West has been criticized in the past for presenting human sexuality too brashly, in a way that insufficiently values modesty. This is a danger in attempting to “get through” to those who do not yet “get it”. But in Fill These Hearts, he appears to be very conscious of this danger, even to the point of repeatedly emphasizing that if a reader tries to take his arguments in a cruder sense, he is missing the point.
A relevant example would be his portrayal of heaven as “a party like we’ve never known, a universal throwdown lovefest the joys of which we can only dimly imagine.” Such imagery does not work for me, but West goes on immediately to caution that he is not talking, as one of his students suggested, about a drunken orgy. And why? Because “a drunken orgy is a diabolic mockery of the communion of saints. The devil is not creative…. All he can do is take the good things that God made and twist them….” It is in fact West’s whole purpose to untwist the Devil’s work, enabling us to recognize, and aspire to, our true good.

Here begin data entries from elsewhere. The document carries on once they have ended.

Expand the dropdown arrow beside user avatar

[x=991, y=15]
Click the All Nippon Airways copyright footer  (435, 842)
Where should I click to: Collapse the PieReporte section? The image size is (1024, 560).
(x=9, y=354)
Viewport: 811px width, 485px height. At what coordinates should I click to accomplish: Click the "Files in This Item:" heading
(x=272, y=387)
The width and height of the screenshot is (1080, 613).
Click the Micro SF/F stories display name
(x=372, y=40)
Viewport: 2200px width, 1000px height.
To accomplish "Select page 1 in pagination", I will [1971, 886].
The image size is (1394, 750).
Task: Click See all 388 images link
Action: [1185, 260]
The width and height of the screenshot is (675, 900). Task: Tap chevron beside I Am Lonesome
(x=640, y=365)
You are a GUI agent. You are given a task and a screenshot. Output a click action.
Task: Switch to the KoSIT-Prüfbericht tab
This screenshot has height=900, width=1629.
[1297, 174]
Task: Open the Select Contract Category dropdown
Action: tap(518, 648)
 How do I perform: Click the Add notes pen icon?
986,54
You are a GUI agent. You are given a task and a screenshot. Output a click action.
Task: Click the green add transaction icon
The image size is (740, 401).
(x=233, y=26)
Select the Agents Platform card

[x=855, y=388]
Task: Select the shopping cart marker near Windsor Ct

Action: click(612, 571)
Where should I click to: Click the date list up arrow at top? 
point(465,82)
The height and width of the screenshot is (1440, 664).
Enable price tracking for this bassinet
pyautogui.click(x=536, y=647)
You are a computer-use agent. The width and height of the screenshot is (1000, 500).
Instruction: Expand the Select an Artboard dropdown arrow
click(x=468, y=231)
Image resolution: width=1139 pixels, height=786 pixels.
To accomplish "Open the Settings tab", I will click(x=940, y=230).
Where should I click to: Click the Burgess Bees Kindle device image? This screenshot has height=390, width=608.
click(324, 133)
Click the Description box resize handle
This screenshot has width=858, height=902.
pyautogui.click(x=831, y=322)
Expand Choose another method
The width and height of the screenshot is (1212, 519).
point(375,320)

I must admit that I could not have written this book. The popular approach is beyond me; there are layers of abstraction I cannot forsake; and so there are whole audiences I can never reach. In Fill These Hearts, West proves that he does know how to reach them. Still, we must remember that a positive and holistic presentation is only half the battle. Christopher West will no more get through to everybody than anyone else. But he will get through to some.